With more than 190,000 passengers arriving or departing daily, a nightmare queue is never far away. Auckland International has about 17,500 passengers go through daily.

So news that Heathrow has brought in fast-track lanes at Customs for visitors from wealthy Westernised countries (that's us, despite what your pay packet tells you) is good for Kiwis.

There's a talkback-caller logic to New Zealanders getting into a fast-track lane. Shuffling through the disaster that is the non-EU gates at Heathrow, I have often envied those in the EU-passport lane. More than once my Kiwi fellow travellers would point out to their British mates that back in the 1940s they welcomed New Zealanders in with far greater haste.


But the new system has the whiff of casual racism. Habib Rahman, of the UK Joint Council for the Welfare of Immigrants, says it's "based on wealth ... and it discriminates against people from the developing world".

"There is no evidence to suggest visitors from other countries are less trustworthy than visitors from these countries."

I agree with him. But that won't detract from my relief at joining the faster queue.

Heathrow has been undergoing improvements and expansions - some bit-part, some huge - for years. It must - this airport remains the main gateway into Britain. More than 80 per cent of visitors for the Olympics are expected to pass through its hectic gates.

A friend of mine went through a Heathrow departure that he now narrates with the 1000-yard stare of a Vietnam War veteran. He tells Tolkienesque epic, complete with a 36-hour wait for a flight, a 2km run through snow and tears of joy from passengers as a 747 finally got airborne. And those are the happy bits.

There's a flipside to the friendly fast-track. One of the favoured techniques among Kiwis working in London on dodgy visas has been to join the immigration line behind a Middle Eastern or African traveller.
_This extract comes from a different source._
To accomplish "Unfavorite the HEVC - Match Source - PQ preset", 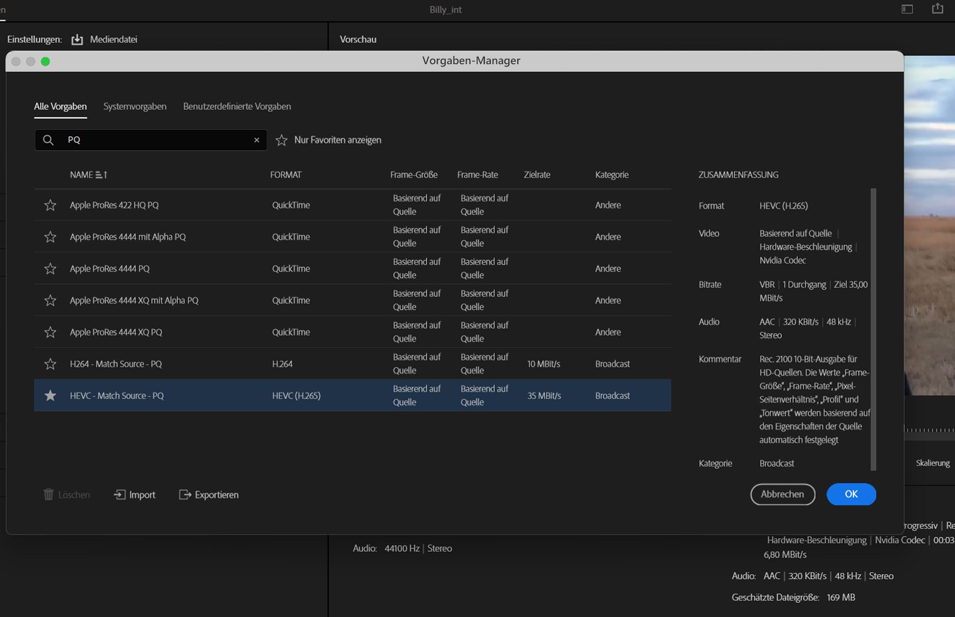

The crafty Kiwis banked on said traveller being of more interest to the Customs officials.

In this new fast-track system, there'll be no one less fortunate to hide behind.

ET send postcard home

News reaches us that the British Ministry of Defence once believed aliens might visit Earth for a holiday. A 1995 MoD paper theorised that ETs might drop in for "military reconnaissance", "scientific" research" or "tourism".

As odd as it sounds, it's not a bad theory. After all, those are the three things that have taken Westerners to the developing world.

It's to be hoped holidaymaking aliens would have a modern view of the Third Tourist Destination From the Sun: Take only holograms, leave only three-toed pawprints and bewildered hillbillies.

If holidaymaking aliens do decide to come back with a full invasion fleet, we'd best hope they land at Heathrow. They wouldn't stand a chance.